Shah, Devavrat, and Qiaomin Xie. "Q-learning with nearest neighbors." Advances in Neural Information Processing Systems 31 (2018).

Zhao, Puning, and Lifeng Lai. "Minimax optimal q learning with nearest neighbors." IEEE Transactions on Information Theory (2024).

3. Interpretation of phase transition in Theorem 3

As discussed in the response of weaknesses 1, in unbounded state space, we need to achieve both exploration-exploitation tradeoff and bias-variance tradeoff. Fixed kk method fails to achieve the latter one, as in heavy-tailed contexts, bias-variance tradeoff is more complicated and smaller kk may be necessary.

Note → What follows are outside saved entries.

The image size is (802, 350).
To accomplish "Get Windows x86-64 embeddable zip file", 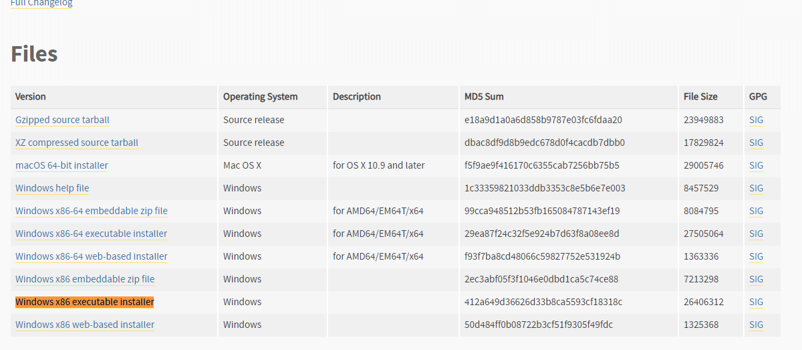I will pos(92,211).
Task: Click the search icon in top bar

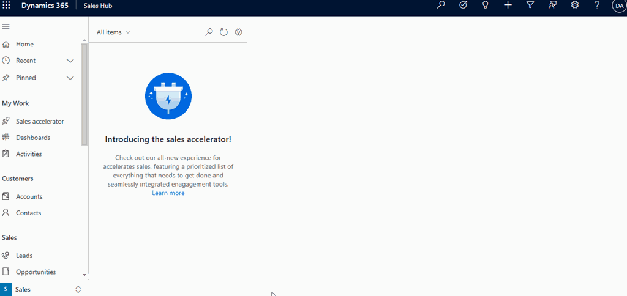Action: [x=441, y=6]
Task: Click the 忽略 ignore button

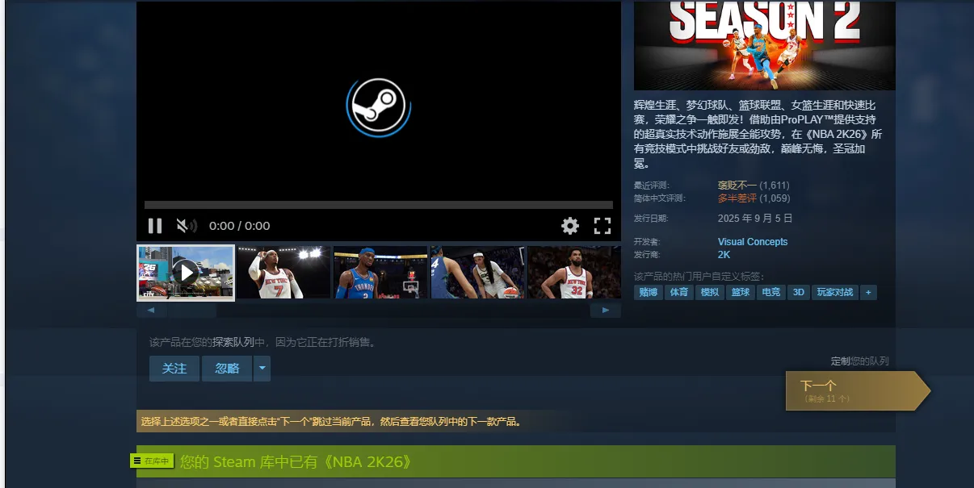Action: click(x=227, y=369)
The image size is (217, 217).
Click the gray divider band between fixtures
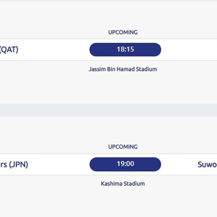click(109, 110)
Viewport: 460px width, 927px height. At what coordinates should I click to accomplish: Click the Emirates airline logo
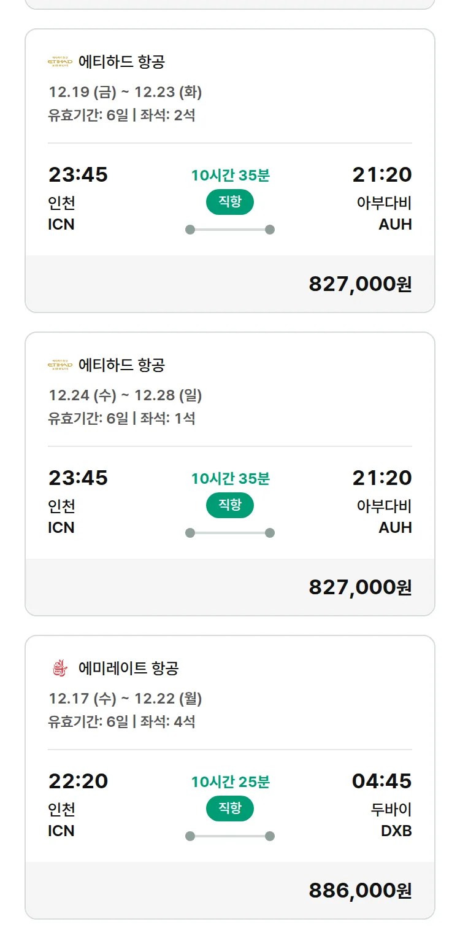tap(60, 668)
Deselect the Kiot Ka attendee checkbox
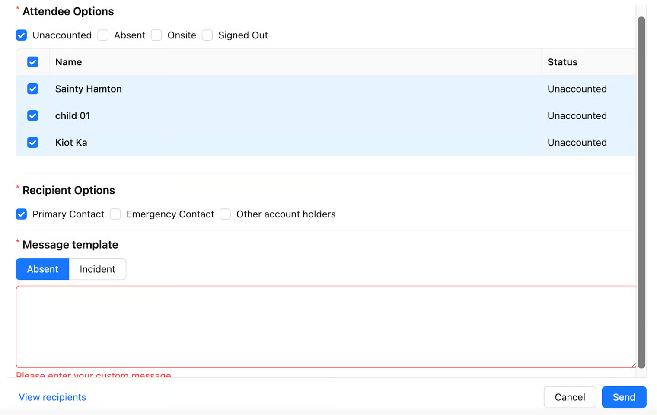Image resolution: width=657 pixels, height=415 pixels. [33, 142]
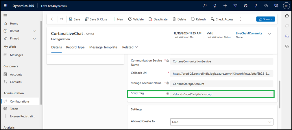Click the Share button
The image size is (292, 130).
tap(265, 19)
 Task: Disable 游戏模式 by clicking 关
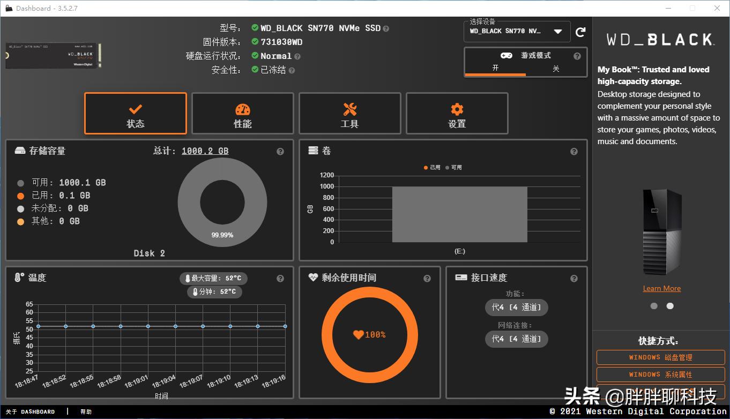tap(555, 69)
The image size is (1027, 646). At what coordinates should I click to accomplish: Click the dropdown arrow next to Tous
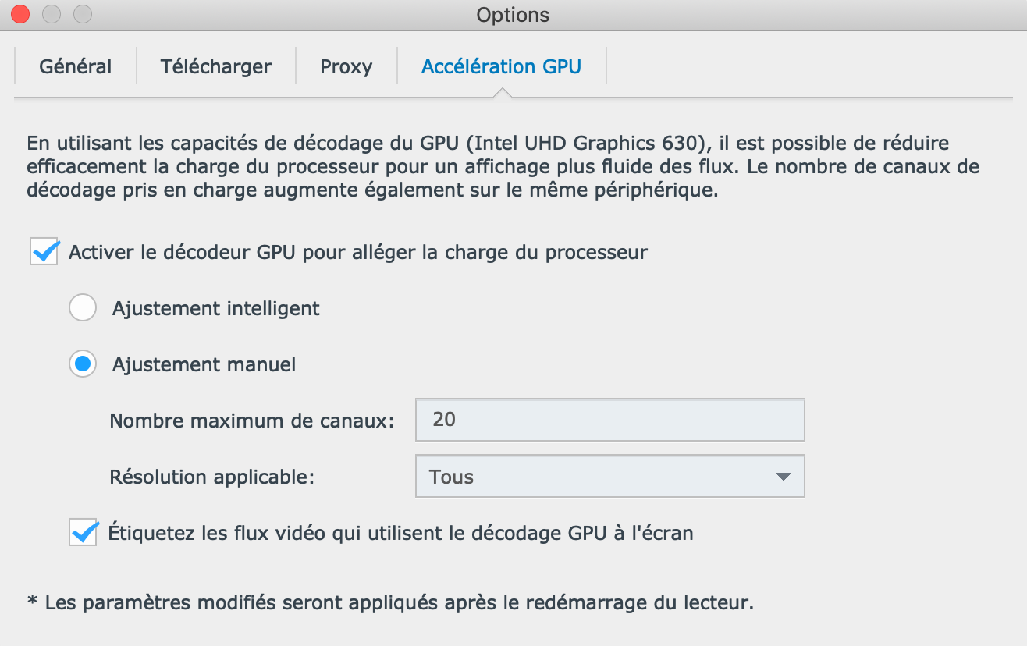784,477
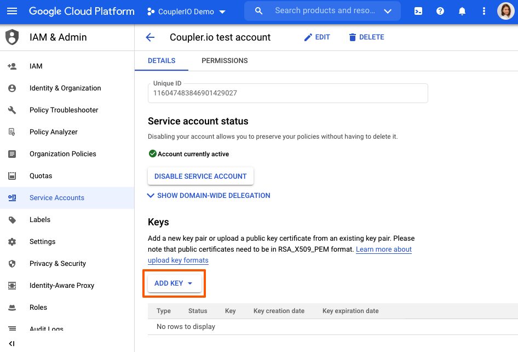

This result further explains the importance of studying unbounded context supports. At first glance, one may think that it is simple to generalize fixed k method to unbounded context, but our analysis show that such method is no longer optimal. We need to find new method to achieve minimax optimal regret.

审稿人评论

I appreciate the authors for the rebuttal! The response, especially the answer to Weakness 1, clearly addresses my concerns. I have raised my score, and have no more questions

作者评论

Thank you very much for your reply as well as the score increase! We will further revise the paper according to your comments. We are also very glad to reply to any further questions.

最终决定

This paper studies the nonparametric bandit problem with a specific focus on unbounded contexts. The setting of unbounded contexts turns out to be fundamentally different from the bounded ones because 1) unbounded contexts involve an additional bias-variance tradeoff on top of the exploration-exploitation tradeoff; 2) the resulting regret bounds are very different and could be dominated by the tail strength of the context distribution. This paper establishes the tight upper (based on k-NN algorithms) and lower bounds (up to log factors) for this problem.

All reviewers unanimously appreciate this paper: it studies a clear problem, proposes a sound algorithm, and establishes matching upper and lower bounds. The main concern is on the additional algorithmic and analytical novelty compared to the existing work on bounded contexts. Based on my own reading and the authors' rebuttal, the reviewers think the merits outweigh the weaknesses, which I concur and recommend (weak) acceptance.